2. The parallel read-in method of the billion hundred GB magnitude grid data file according to claim 1, characterized in that the specific read-in method comprises:

if the number of the processes is smaller than the number of the files, when the number of the files is integral multiple of the number of the processes, the number of the file processes is the total number of the processes, all the processes read the files, and the number of the files read by each process is the same; and when the number of the files is not integral multiple of the number of the processes, the number of the file processes is not more than the total number of the processes on the premise that the number of the files read by each file process is the same.
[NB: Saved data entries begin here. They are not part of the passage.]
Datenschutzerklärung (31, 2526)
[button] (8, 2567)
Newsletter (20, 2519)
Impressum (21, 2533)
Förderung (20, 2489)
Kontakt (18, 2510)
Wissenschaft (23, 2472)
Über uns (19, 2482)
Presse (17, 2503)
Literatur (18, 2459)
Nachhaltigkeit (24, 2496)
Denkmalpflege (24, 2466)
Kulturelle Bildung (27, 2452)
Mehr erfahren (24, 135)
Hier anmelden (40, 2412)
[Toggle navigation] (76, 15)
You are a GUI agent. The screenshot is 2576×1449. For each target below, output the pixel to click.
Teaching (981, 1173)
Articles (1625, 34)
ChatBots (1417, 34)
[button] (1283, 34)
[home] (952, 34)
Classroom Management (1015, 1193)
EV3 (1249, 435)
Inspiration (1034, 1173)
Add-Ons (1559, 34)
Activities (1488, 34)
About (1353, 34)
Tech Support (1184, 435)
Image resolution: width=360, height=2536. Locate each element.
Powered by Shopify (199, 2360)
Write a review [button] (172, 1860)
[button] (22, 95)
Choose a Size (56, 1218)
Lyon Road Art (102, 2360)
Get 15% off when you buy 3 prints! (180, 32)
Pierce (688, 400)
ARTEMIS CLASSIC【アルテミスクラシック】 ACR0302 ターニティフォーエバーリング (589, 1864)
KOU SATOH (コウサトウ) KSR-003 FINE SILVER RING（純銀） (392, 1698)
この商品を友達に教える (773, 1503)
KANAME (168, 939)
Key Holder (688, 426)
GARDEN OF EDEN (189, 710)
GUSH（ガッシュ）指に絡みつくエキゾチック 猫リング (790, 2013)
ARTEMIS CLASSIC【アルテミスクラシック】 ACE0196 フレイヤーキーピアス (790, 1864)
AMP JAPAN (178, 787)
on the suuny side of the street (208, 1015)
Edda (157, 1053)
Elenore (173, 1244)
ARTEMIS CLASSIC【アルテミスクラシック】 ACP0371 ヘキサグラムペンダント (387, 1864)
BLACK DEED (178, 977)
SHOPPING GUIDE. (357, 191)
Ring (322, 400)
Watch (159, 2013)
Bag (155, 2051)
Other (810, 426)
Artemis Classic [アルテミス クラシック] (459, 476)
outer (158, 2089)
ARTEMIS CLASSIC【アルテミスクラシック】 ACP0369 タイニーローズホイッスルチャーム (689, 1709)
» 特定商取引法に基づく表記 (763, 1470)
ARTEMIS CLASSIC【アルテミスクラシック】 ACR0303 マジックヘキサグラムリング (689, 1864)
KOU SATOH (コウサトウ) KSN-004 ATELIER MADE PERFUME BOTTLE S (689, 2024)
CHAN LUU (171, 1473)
3. The method for parallelly reading in the billion hundred GB magnitude grid data file according to claim 2, wherein the grid data generated by a plurality of objects are stored in groups, each object is used as a group, each group comprises a plurality of files, and each grid data file contains a plurality of grid partition data.

4. The method for reading in the billion hundred GB magnitude grid data file in parallel according to claim 3, wherein the data volume in each grid partition data is approximately the same.

5. The method for parallel reading-in of billion hundred GB magnitude grid data files according to claim 3 or 4, characterized in that if the number of partitions on each process is the same, partition data allocation is not needed, and if the number of partitions on each process is different, load balancing allocation is performed on the partition data in each process.

6. The parallel read-in method of billions of GB magnitude grid data files according to claim 5, characterized in that the specific balanced allocation method is as follows: communication through MPI enables each process to process the same amount of grid partition data.